Coffee review

American coffee was born Italian concentrated mixed beans imported black coffee Italian extra-strong fresh coffee

Published: 2024-09-17 Author: World Gafei
Last Updated: 2024/09/17, Author: Doushu link: http://www.zhihu.com/question/20338196/answer/34619217 Source: Zhihu copyright belongs to the author. Commercial reprint please contact the author for authorization, non-commercial reprint please indicate the source. American coffee was born after World War II, when Americans ended the war in Europe, many troops came to southern Europe, they could not drink Esp

Author: uncle Dou

Link: http://www.zhihu.com/question/20338196/answer/34619217

Source: Zhihu

The copyright belongs to the author. Commercial reprint please contact the author for authorization, non-commercial reprint please indicate the source.

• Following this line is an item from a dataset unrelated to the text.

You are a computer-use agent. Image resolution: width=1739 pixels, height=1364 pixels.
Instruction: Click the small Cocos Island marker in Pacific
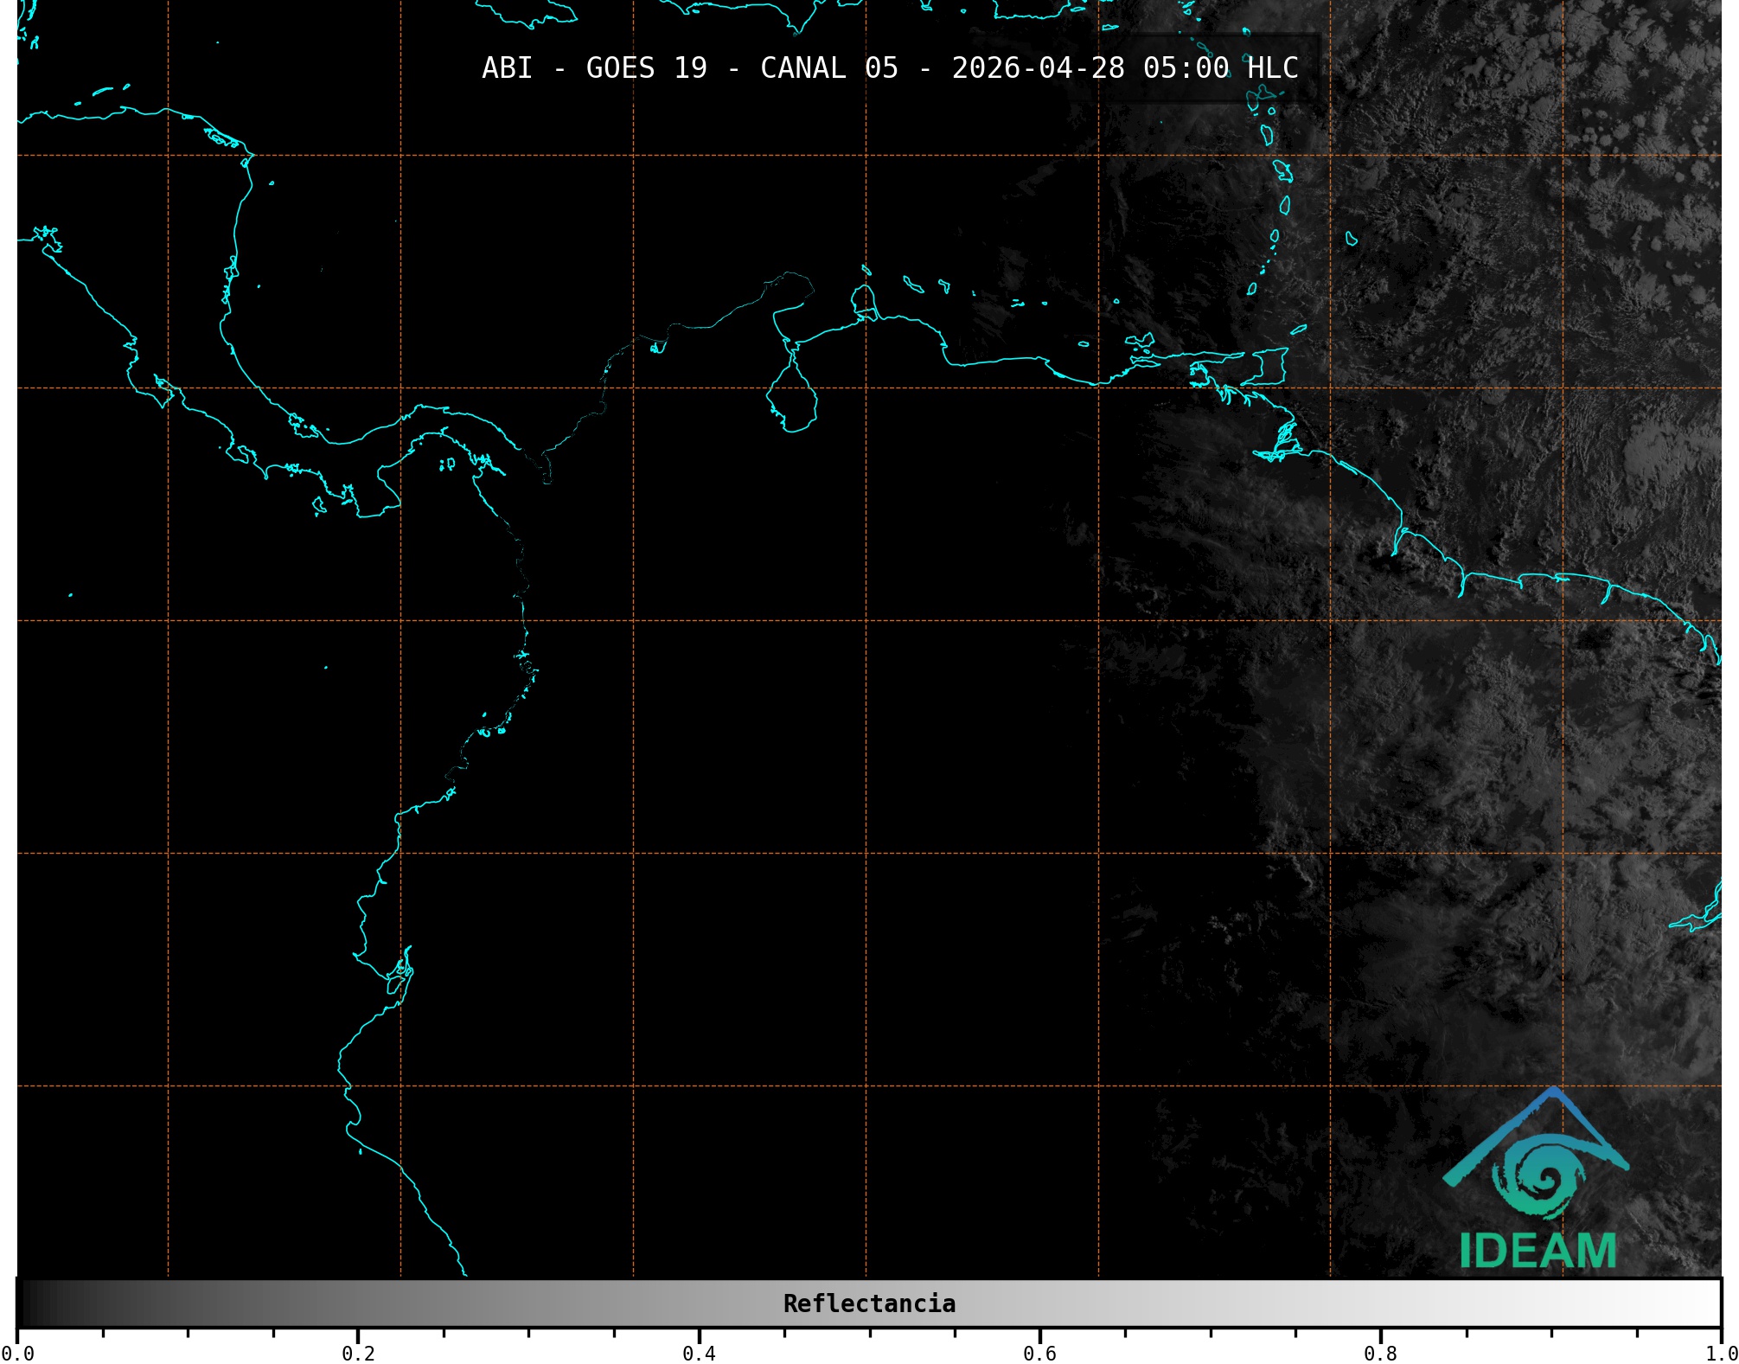(x=70, y=595)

American coffee was born after World War II, when the Americans came to southern Europe at the end of the war in Europe. They couldn't drink Espresso, so they diluted it with lukewarm water. Because only this concentration can be accepted, it can be seen that Espresso is not born to be loved by everyone! Because this way of drinking is mainly American soldiers, people call them American coffee.

Because at that time, most Americans used the filter method to make coffee with a lighter flavor. To this day, most Americans use drip coffee pots in their families, which is why they are also called American coffee pots. But the popularity of American coffee made by diluting a cup of Espresso with water is due to the global opening of Starbucks stores.

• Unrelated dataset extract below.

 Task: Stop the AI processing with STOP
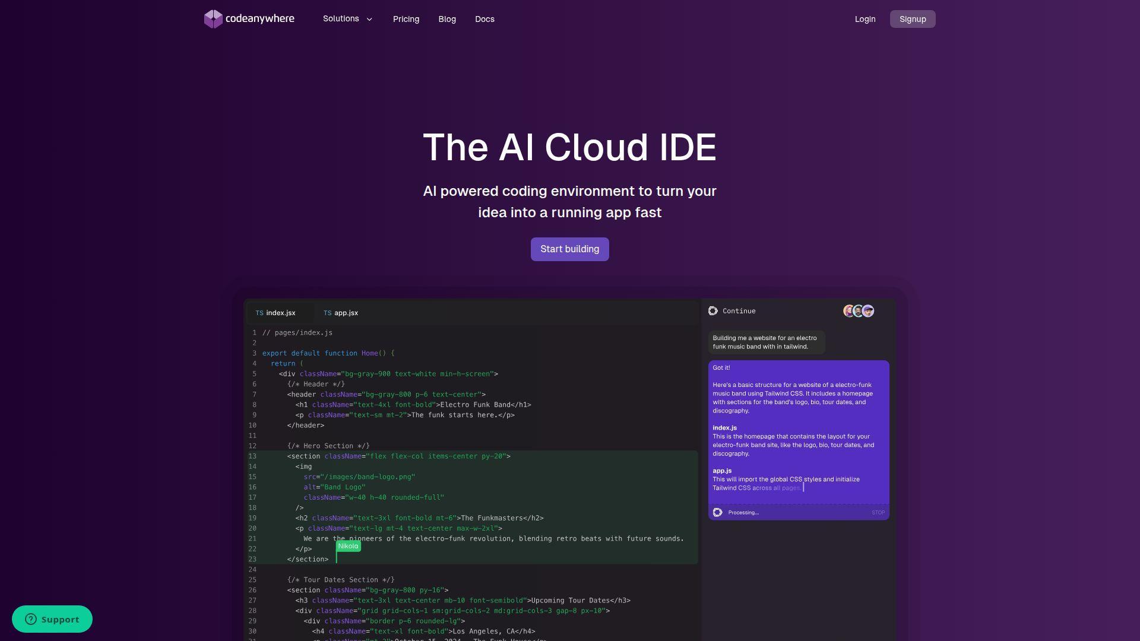point(878,512)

So whether you can use the Italian machine for a long time to make a cup of light coffee is the right way? There are two opinions. Traditional Espresso advocates don't think so, because coffee is overextracted, especially at the later stage of extraction, which removes the miscellaneous flavor and excessive caffeine of coffee powder, and these people despise this method.

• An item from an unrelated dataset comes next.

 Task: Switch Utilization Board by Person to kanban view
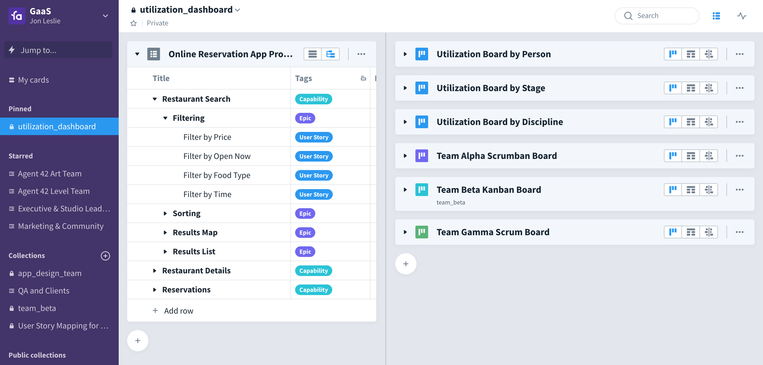673,54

But in today's coffee market, such as coffee shops in Australia, it is common. They say that if the coffee is overextracted, wouldn't it take longer for the autoclave and siphon kettle to extract than that? So what's wrong with doing this! Uncle Dou does not want to compare the right and wrong of these two methods, but just introduces to you that there are such two attitudes and practices.

Let's not compare the differences in taste between the two methods, because differences arise when it comes to this aspect. But what is known is that the caffeine content in light coffee extracted for a long time will be higher than that made by diluting a standard cup of Espresso with water. Even so, there are two production methods: diluting Espresso with water and adding Espresso with water first.